How long had it taken for her to fall in love with him? His sophistication and his looks had initially intimidated her and he hadn’t been easy to work for. The first time he had shouted at her she had locked herself in the loo and fought back childish tears. The next time she had shouted back…and after a stunned pause he had stunned her by laughing. He had fascinated her right from the beginning. He was brilliant in business, intensely competitive but not a workaholic. If he worked hard, he also played hard and she had been staggered by the speed with which women came and went in his highly visible social life.

By the end of the first month, Mina had known she had three problems. One was that Sandro Falcone was refusing to take no for an answer and becoming increasingly unpleasant. The second was that she was passionately attracted to Cesare. The third was career-orientated. Cesare flew round Europe on a regular basis but he didn’t once take her with him; he took her subordinate instead, leaving Mina in London.

‘Did I say I would take you abroad with me?’ he had responded when she had finally picked up the courage to query that omission.

‘Well, no, but——’

‘Maybe this job isn’t working out for you?’ He had dismayed her by looking as if that idea appealed to him.

The second month he had become more shorttempered.

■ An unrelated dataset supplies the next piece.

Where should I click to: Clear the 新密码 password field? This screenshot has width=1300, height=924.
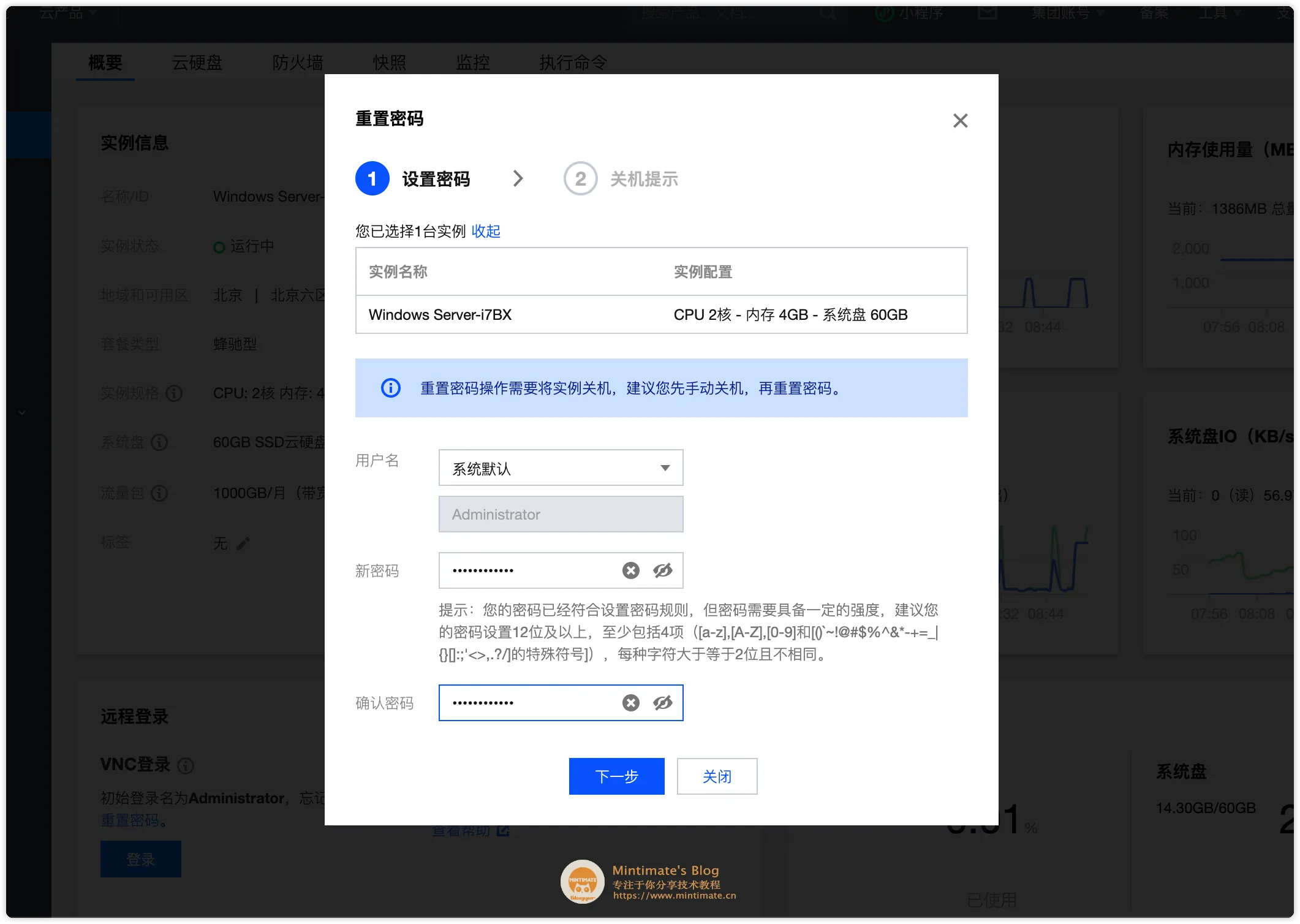click(630, 570)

In fact the more overtime she’d worked, the harsher he’d become. They had been spending a great deal of time alone together. By then, Mina had known that she was head over heels in love. The third month, the evidence of all the other women in his life had vanished. She would look up and find brooding golden eyes fixed on her and the air would hum but she had blamed herself for that awareness and feared that he suspected her feelings for him.

And then, that final night, they had been in the penthouse apartment at the top of the Falcone building. Everyone else had left but she had been finishing off transcribing her notes. He had offered her a glass of champagne and then, quite out of the blue, those golden eyes had suddenly shimmered down at her. ‘I surrender,’ he had muttered rawly, and he had grabbed her and kissed her breathless.

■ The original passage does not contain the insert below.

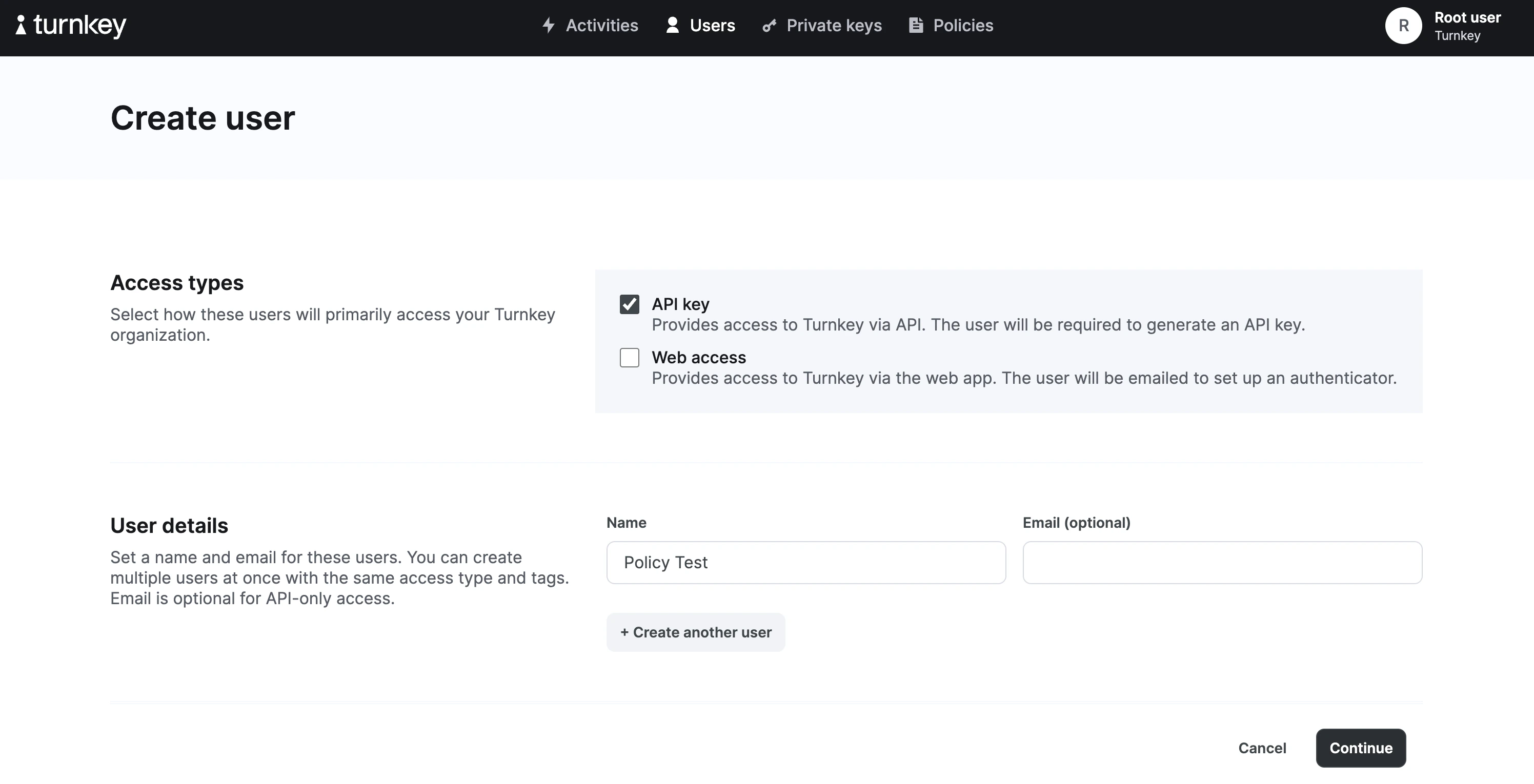The width and height of the screenshot is (1534, 784).
Task: Cancel user creation
Action: [1262, 748]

The glass had dropped out of her hand. He had kept on kissing her. She didn’t even remember how they had got to the bedroom. Cesare had given a very good impression of being as out of control as she was yet she did recall that he had taken immense care not to hurt her the first time they made love.

‘I never mix business and pleasure,’ he had said afterwards. ‘But this is different.’

And as far as meaningful conversation had gone that had been that. By the time she had got her mouth open, he had been making love to her again. As for pillow-talk concerning a deal he had recently closed, she had fallen asleep in the middle of it, waking up late into the morning when she should have been at her desk, appalled that Cesare had not roused her before he’d left. She had also been the victim of her own doubts and insecurities, painfully conscious that she could not recall Cesare saying a single word which might have allayed her fears that she had made an ass of herself.

Sandro had spun round and surveyed her with startled disbelief when she’d come running out of the bedroom, not even sure what time it was and hoping to catch Cesare before he

departed for Hong Kong.

‘So Cesare hit paydirt,’ Sandro had finally sneered after a long silence. ‘You’re a joke, Mina. And let me tell you something else: you backed the wrong horse. My brother doesn’t believe in office nooky. He thinks it’s bad for the old team spirit. The day before you started work here everybody was warned off you!’

‘I don’t believe you,’ she had mumbled.

‘And now he has had what nobody else was allowed to have he’ll dump you so fast and hard your head will spin! Cesare always goes by the book.’